In Berry, Whitson & Berry v. Division of Employ. Sec., etc., 21 N.J. 73, 120 A.2d 742, the New Jersey Court, in applying the Krauss test, held a wife who quit her job and went to her parents' home in Maine on transfer of her husband from a New Jersey naval air station to Kansas, left her work 'voluntarily but with good cause' and hence was not disqualified. See also Department of Labor, etc. v. Unemployment C. Bd. of R., 133 Pa.Super. 518, 3 A.2d 211, 214; Moulton v. Iowa Employment Security Commission, 239 Iowa 1161, 34 N.W.2d 211; Wolf's v. Iowa Employment Security Commission, 244 Iowa 999, 59 N.W.2d 216.

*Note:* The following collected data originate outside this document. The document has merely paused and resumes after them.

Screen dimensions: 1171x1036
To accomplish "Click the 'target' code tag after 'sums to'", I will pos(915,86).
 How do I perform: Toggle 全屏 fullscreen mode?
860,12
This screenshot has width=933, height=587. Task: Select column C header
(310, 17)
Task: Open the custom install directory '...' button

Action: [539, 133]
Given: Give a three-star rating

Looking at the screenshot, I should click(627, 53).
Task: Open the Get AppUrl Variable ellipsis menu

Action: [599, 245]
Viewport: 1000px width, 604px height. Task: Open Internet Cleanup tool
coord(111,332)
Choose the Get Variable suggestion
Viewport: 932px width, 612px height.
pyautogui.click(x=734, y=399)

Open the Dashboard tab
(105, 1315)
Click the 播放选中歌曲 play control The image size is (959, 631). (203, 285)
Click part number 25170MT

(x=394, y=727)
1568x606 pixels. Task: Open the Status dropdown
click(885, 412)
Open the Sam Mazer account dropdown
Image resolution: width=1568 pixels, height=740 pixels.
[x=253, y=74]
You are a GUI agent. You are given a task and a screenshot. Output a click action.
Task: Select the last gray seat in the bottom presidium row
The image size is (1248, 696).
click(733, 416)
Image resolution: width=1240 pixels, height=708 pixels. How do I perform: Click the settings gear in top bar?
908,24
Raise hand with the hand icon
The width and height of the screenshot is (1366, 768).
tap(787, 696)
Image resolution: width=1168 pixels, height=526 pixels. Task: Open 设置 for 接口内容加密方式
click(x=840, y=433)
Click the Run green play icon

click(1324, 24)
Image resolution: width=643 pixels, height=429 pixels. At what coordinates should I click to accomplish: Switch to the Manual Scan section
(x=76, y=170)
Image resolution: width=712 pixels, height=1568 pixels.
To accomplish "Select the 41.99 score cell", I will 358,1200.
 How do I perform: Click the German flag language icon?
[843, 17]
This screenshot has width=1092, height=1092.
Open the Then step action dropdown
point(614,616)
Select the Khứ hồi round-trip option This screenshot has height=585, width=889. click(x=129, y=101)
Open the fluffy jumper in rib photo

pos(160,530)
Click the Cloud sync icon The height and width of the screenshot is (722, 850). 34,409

The contrary view was expressed by three Justices in Lyons v. Appeal Board of Michigan Employ. Sec. Com'n, 363 Mich. 201, 108 N.W.2d 849. An employee laid off in Detroit travelled 273 miles from home to take a job which he shortly left. Three justices held the quit was involuntary, without consideration of 'voluntarily without good cause attributable to his employer.' Three justices were of the view the quit was voluntary, applying the 'good cause' provision, and the seventh held the question of fact had been decided adversely to the employee by the Commission. See contra, Kilgore v. Industrial Commission, 337 S.W.2d 91, 90 A.L.R.2d 825 (Mo.Ct.App.).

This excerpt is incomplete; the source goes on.